We knew we were on to something, but creating a three to five year plan for a business that has never been possible before the Internet, was impossible. There were no precedents. No ‘rules of thumb’. No way to judge what the company, business or market would be like in 12 months time.

“Although we had fast growing revenues, we also had very few assets or cash on our balance sheet until we raised venture capital funding. Banks don’t like that! Whilst we ‘knew’ our efforts were creating long-term value for shareholders, much of that was intangible and hard to quantify. When we need overdraft facilities, local banks behaved true to form – they wanted security for every penny. If it were not for the foresight and confidence of one local bank, we might not have got over that particular hurdle.”

Another obstacle which the company encountered was finding an appropriate office.

“How do you find flexible space, with room to grow at reasonable rates in Belfast. Most developers are looking for a 5-10 year commitment. Having grown from three people in March 1998 to over 80 today, every option we looked at presented a problem in the future. We would either have to pay for space we didn’t initially need or end up out-growing a space and having to move with an ongoing liability.”
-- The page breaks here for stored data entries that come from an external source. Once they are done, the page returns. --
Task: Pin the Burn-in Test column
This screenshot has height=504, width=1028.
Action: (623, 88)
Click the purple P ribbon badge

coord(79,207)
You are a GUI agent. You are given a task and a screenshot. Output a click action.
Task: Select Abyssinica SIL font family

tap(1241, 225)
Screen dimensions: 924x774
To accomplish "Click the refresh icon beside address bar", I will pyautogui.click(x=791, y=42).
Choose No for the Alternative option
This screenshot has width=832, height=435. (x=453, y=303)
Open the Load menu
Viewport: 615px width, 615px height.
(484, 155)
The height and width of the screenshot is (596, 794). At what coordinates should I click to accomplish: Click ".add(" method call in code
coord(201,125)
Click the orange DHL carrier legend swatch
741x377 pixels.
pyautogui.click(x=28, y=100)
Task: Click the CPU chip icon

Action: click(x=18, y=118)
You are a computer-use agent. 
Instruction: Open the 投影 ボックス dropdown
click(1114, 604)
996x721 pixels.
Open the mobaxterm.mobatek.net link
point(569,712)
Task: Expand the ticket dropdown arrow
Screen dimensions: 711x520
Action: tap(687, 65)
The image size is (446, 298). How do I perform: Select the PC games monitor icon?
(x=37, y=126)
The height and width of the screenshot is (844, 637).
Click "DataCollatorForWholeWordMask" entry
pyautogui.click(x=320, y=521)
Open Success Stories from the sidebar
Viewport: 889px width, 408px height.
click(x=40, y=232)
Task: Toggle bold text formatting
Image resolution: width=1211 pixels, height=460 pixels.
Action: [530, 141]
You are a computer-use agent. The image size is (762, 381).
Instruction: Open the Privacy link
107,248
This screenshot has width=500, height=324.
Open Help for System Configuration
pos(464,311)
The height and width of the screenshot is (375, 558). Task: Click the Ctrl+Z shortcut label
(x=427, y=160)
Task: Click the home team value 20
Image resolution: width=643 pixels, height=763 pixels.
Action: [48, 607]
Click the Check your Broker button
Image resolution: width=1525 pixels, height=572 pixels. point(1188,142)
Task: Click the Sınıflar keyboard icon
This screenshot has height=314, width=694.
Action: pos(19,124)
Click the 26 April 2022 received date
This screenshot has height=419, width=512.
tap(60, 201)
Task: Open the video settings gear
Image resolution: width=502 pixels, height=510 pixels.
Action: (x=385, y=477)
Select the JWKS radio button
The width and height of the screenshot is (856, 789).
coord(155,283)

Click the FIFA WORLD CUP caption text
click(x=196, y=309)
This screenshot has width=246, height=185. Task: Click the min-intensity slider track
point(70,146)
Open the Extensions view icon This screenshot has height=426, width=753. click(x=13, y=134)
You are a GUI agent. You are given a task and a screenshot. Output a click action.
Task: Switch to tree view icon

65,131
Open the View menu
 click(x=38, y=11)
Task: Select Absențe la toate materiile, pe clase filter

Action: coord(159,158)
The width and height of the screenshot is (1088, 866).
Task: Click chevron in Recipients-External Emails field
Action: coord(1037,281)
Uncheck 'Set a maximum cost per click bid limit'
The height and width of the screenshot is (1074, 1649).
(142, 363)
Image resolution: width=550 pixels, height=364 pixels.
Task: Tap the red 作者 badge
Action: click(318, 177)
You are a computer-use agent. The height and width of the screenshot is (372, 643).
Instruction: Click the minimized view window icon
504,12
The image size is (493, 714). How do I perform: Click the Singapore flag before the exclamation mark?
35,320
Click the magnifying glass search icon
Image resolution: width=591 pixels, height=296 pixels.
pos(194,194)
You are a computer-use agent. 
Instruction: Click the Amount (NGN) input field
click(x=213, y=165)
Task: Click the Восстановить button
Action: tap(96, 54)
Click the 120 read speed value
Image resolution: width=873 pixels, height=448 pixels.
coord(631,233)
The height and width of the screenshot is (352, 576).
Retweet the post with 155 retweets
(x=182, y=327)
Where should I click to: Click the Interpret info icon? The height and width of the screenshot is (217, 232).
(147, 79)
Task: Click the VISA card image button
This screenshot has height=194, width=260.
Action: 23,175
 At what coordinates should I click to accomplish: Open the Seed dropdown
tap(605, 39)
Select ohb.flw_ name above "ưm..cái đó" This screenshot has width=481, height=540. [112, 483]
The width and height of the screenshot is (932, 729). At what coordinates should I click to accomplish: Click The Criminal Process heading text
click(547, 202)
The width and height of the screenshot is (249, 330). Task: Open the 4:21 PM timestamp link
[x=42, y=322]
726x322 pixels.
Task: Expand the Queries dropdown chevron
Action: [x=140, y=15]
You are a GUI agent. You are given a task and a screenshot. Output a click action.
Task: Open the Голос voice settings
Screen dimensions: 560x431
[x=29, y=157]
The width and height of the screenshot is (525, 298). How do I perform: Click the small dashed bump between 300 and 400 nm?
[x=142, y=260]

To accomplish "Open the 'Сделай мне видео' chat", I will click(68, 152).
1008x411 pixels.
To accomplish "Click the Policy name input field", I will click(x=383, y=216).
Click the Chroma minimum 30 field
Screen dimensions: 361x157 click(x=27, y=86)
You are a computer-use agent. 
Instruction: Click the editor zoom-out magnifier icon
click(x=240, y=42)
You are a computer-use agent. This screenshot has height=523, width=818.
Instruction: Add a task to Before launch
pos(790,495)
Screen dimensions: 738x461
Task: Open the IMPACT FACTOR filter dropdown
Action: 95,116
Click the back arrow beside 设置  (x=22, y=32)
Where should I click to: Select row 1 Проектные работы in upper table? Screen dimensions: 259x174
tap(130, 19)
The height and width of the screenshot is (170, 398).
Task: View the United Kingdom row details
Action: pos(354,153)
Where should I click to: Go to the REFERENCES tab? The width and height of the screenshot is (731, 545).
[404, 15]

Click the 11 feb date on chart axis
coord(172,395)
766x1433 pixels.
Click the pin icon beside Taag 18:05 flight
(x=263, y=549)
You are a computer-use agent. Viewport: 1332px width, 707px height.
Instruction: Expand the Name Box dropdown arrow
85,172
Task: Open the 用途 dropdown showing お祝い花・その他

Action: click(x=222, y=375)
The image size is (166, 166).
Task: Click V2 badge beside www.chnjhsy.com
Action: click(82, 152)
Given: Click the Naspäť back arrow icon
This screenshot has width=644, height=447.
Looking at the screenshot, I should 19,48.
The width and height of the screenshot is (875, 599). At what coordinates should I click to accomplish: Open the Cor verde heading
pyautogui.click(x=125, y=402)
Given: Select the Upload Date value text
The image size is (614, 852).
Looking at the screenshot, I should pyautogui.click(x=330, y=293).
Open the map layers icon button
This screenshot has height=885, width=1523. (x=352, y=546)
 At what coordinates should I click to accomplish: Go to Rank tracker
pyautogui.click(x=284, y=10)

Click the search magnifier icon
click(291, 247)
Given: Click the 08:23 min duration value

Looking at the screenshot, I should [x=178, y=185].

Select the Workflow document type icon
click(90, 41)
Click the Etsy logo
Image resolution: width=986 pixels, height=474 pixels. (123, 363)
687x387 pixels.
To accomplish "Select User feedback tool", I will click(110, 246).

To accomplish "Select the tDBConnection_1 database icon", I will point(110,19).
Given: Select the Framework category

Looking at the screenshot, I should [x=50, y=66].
BlackStar has no significant high street competition as full-range video retailers in the UK high street music stores stock a limited range of 2,000 to 3,000 video titles, whilst BlackStar has a product line of around 50,000 video and DVD titles.

The company has consistently experienced orders growth of between 30-60 percent per month.

According to Darryl BlackStar thrives on competition. “We believe that competition brings the best out of companies like BlackStar and customers tend to benefit from that competition. However, we have many key advantages. For instance we sell 100 percent of what is currently on release in the UK, including the 95 percent that is not available in a Virgin or HMV. We are also open 24 hours a day 365 days a year. And we deliver to your door free, worldwide.”

BlackStar is a shining example of a local company with a global outlook. Its three founders have stuck to their guns and, it would appear that for BlackStar the sky really is the limit.

Commenting on where he sees the company going over the next five years, Darryl says: “Bigger and better! If, as people say, the Internet works on doggy years, then your 5 years is really 35 years at Internet speed… I can’t possibly comprehend, let along articulate, what might happen by then…”

Share your online shopping experiences

Wednesday, March 1st, 2000

I’d just like to use your mag to praise the Internet mail order company BlackStar, which advertises in .Net. I bought a DVD from BlackStar back in September, and got excellent service. It wasn’t a big purchase or anything-just one disc. Just before Christmas, though, I received loyalty gift from the company. Usually, this would be a book of money off vouchers or something else of little worth, but BlackStar’s gift was more substantial – a video copy of that superb Christmas favourite. It’s a Wonderful Life. As a great James Stewart fan, I was very pleased. So thanks, BlackStar. It was much appreciated.